August 7, 2018, Bethesda, Maryland – U.S. agency the National Institute of Mental Health (NIMH) is warning of a sudden outbreak in breakfast-related mental disorders disrupting the populace. The uptick began last year when mental-health workers and law-enforcement saw an increase in inpatients and 911 calls beginning around 7 am and continuing on up to 12:30 pm, for the underemployed.
National regulators got involved after seeing a pattern in the source causes of the civil disruptions – breakfast. Unprepared for the spate of previously undiagnosed disorders, the National Institute of Mental Health is lumping the conditions into three major categories until more study can be done to abate a national crisis.
Disruptive Wafflitis is the acute fear of the waitress bringing your butter late once your waffle is too cold too effectively warm the butter to a spreadable state. Sufferers liken the resulting damage done to their waffles, after middling attempts to spread cold butter only to see their butter knives ripping and tearing their waffles asunder, to the destruction of their own psyches as they haplessly hack away at their own $6 menu item.
The condition is similar to Lime-ticculus in which 17th century British sailors feared running out of limes resulting in potential scurvy outbreaks. Doctor Joshua Gordon is the head of the National Institute of Mental Health.
“While cold waffles don’t cause scurvy,” said Gordon, who oversees an extensive research portfolio of mental conditions. “Scurvy and cold waffles both suck.”
Hashbrown Ambivalence Anxiety
Hashbrown Ambivalence Anxiety is stress brought on by a waitress asking if you’d like free hashbrowns with that. Diners with acute apathy toward pan-fried potatoes find themselves in a crippling, vicious loop of internal debate.
Are the hash browns free? Yes, they are. Do I like hash browns? No, not really. Am I stupid if I don’t take something that’s free? Yes, probably. Are hash browns necessary being that toast already has plenty of carbs? No, I don’t think so.
The episodes often culminate with the frustrated customers wondering aloud why waitresses don’t just bring the hash browns if they are free? Why do they even ask?
In 30 instances last year, police were called to quiet surly restaurant guests unsure of their own predilection toward hash browns. NIMH expects that number to triple this year.
Comfortfoodophobia is the fear that eating food so good that it will stick to your ribs, will require surgery to actually remove the food from your ribs. Often the mere suggestion that menu items will tickle your ribs, causes panic in comfortfoodophobes.

DIRECTIONS: Pick up the satirical report on breakfast-related mental disorders after its last sentence and continue it.

RECORDED INFORMATION:
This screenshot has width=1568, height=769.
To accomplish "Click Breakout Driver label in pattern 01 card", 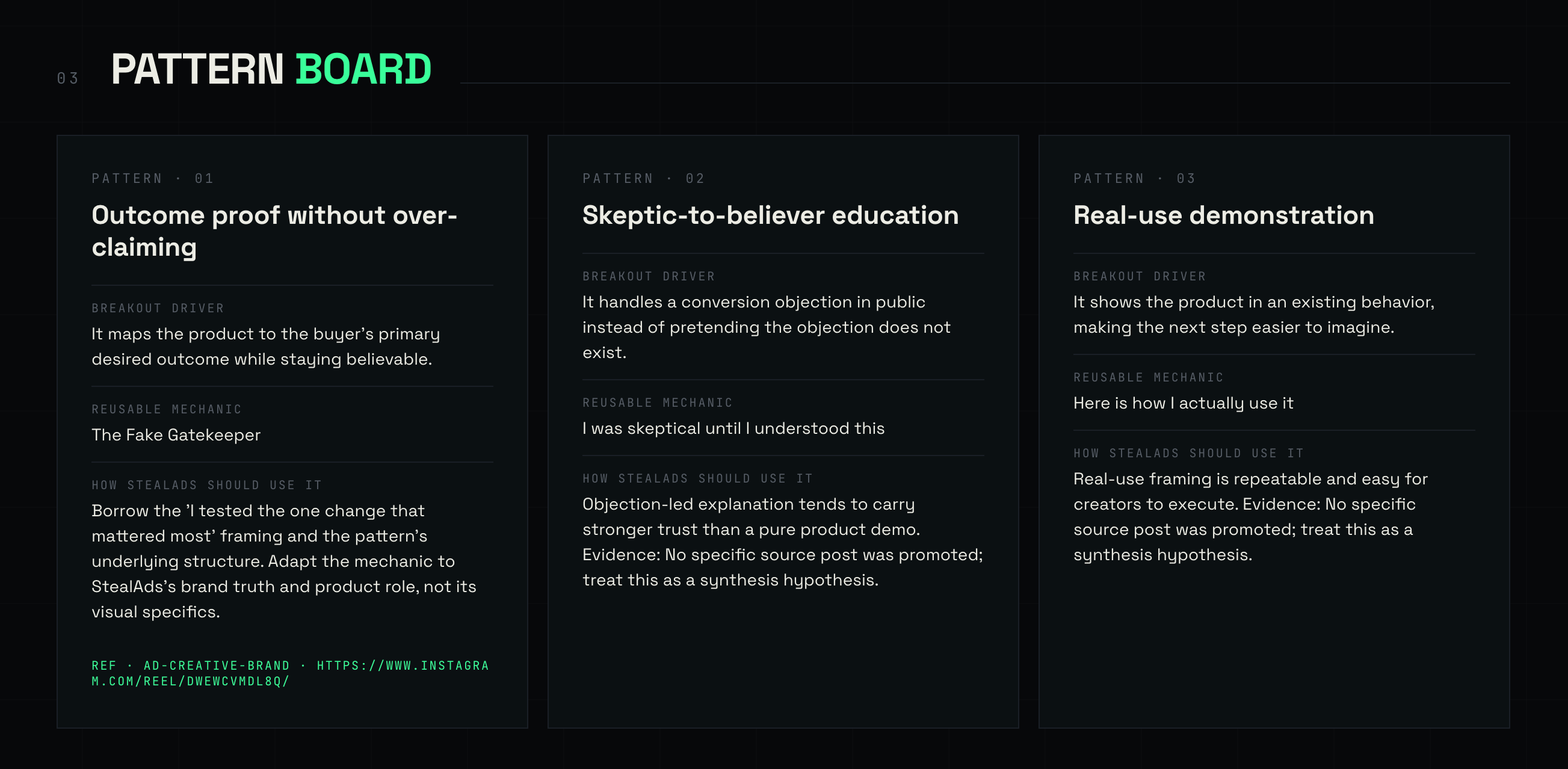I will click(x=158, y=308).
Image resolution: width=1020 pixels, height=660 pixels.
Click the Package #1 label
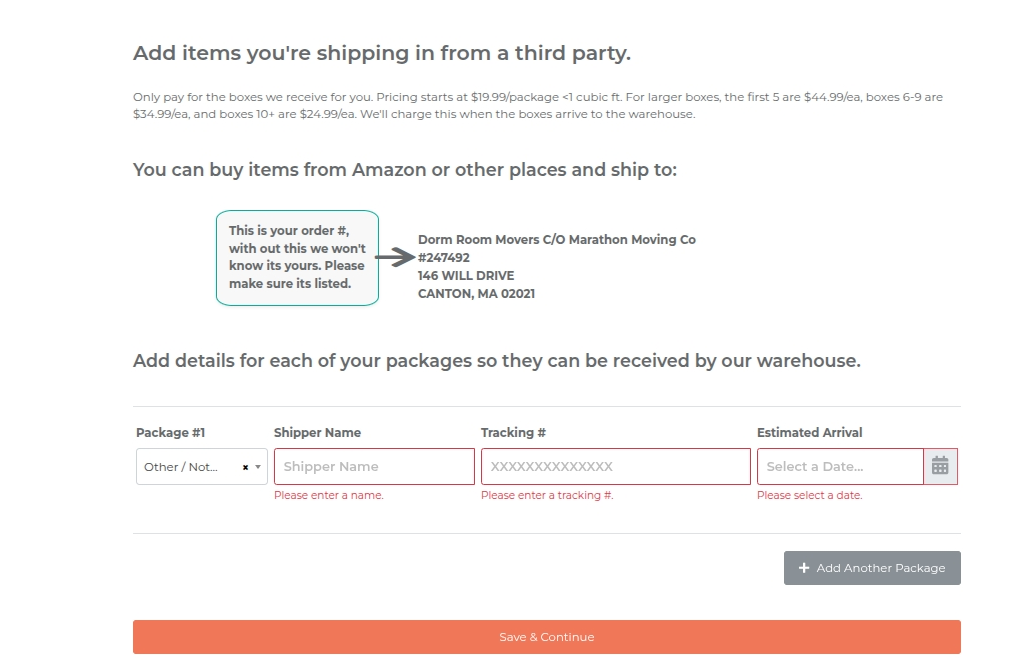coord(170,432)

ANSWER TO THIS PROBLEM:
Individuals experiencing comfortfoodophobia are typically fine when nibbling a carrot or light snack. Replace that lean nutrient with the dense, welcoming flavors of a monti cristo sandwich or Scotch egg, however, or the full, nourishing texture of a heaping bowl of buttery grits and you have on your hands a full-on lunatic.
Yolanda Covington is a Chicago surgeon who says the need to have comfort food surgically removed from a rib cage is so rare that the fear is largely irrational. In her entire career, she has performed the surgery but twice.
In the more recent incident, Bernard Rivard was admitted to surgery after eating fried catfish and barbecue on the city’s Southside. The ensuing comfort food slid right off the bone, and down the man’s gullet before militantly clinging to the man’s rib cage. It was just that good.
“We had Rivard under anesthesia for about an hour as we trimmed the succulent pork meat from his thoracic cavity,” said Covington. “Which killed me because I had skipped lunch that day and seeing that rib-sticking soulfood had me starving for the nice, familiar flavor of an ingratiating peanut butter sandwich, with maybe some sliced bananas layered on.”
That does sound delish.
I caught up with Rivard to see if the incident occurring three years ago has caused him any comfortfoodophobia. He said no and that he still frequents the smokehouse about twice a week.
“I sympathize though with people who are experiencing mental conditions closely related to their morning, digestive life-cycle,” said the retired factory worker. “Mental health is no joke.”
Until more research can be done on the recent outbreak, the National Institute of Mental Health is advising this nation’s 48 million sufferers of mental conditions to avoid breakfast. Agency-head Gordon added that talking to friends and family, and doing the things that you love are probably bad ideas, too.